Ah, that's a very good question! Hugh Tracey travelled about Africa recording traditional music and documenting the scales that different villages and groups of people used. There was a wide diversity of scales. Scales with 5, 6, and 7 notes were found, but the exact tunings of these scales would be different for each group. Kalimba-like instruments were widely used in Africa, and hundreds of tunings were used.
So, what should be the strategy? To market the 5 most popular scales? To market every scale? Or to market the scale that the western ear has grown accustomed to? Also remember that this western scale has now taken over the African ear as well. By the way, you CAN tune the kalimba to whatever scale you want. Unlike a wind instrument where the relative tuning of all the notes is fixed(you can tune all the notes up or down together), or a guitar where the different strings can be tuned, each note on the kalimba must be tuned, so you can really tune a kalimba to any scale you desire.
For one African scale, check out the traditional tuning for the KARIMBA (yes, with an "R").
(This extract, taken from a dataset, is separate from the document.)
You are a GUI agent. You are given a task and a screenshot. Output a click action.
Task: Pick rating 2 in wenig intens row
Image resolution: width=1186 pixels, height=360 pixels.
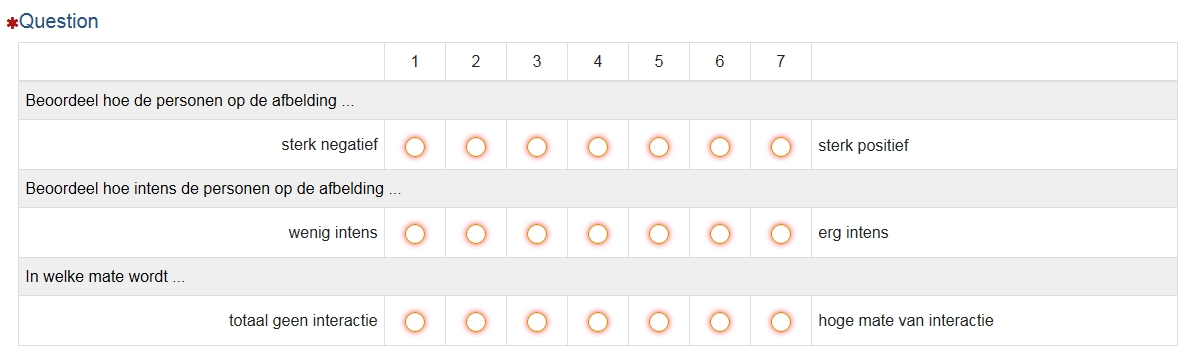click(x=476, y=234)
The kalimba tines hurt my thumbs. What should I do?
OK, first thing is to grow your thumb nails. They will act as your picks and protect your thumb flesh. After a while, you will get some caluses which will help. With nails and caluses, I am able to play kalimba for 5-6 hours a day without experiencing any pain.
Check out the Tuesday Tip Archives - between May and August 2008 there was a great series on thumb nail care for kalimba players.
There is a new guitar finger pick called the Alaska pick which can fit onto your thumbs for protection. I can vouch for this solution. Check out these videos showing me playing the 8-note kalimba with Alaska picks: Alaska picks 1 Alaska picks 2
If you are a normal-sized adult, get XL (that would be for an XL finger, which fits on my normal-large thumbs; children might use M or L; S would be about right for a 2 year old).
Is there any music written for the kalimba?
I have begun a campaign to popularize the kalimba, and the first thing I have done is to invent an easy-to-read tablature for kalimba. Next, I wrote several books. Third, I think I'll go write some more books! So, there is some music, and soon there will be more.
So, why are some tines colored? Why are some red and some blue? Are the colored tines the "black notes" on the piano?
There is no difference between red and blue. The colored tines are not the black notes on the piano. Conceptually, the kalimba just has the white notes on the piano (well, actually they are in the key of G, so they have an F#, but you can think of them as just having the white notes). The colored tines help you find your way on the kalimba. They help you remember where the different notes are, help you relate the left side to the right side, help you relate one kalimba to another (the Treble and the Alto have the same notes colored), and they help you transfer notes on Kalimba Tablature onto the Kalimba!
Does the kalimba come with a case?
Well, we used to have some cases. Right now, my friend has about 50 half-built cases. I'll let you know if he gets back to this work and more cases become available.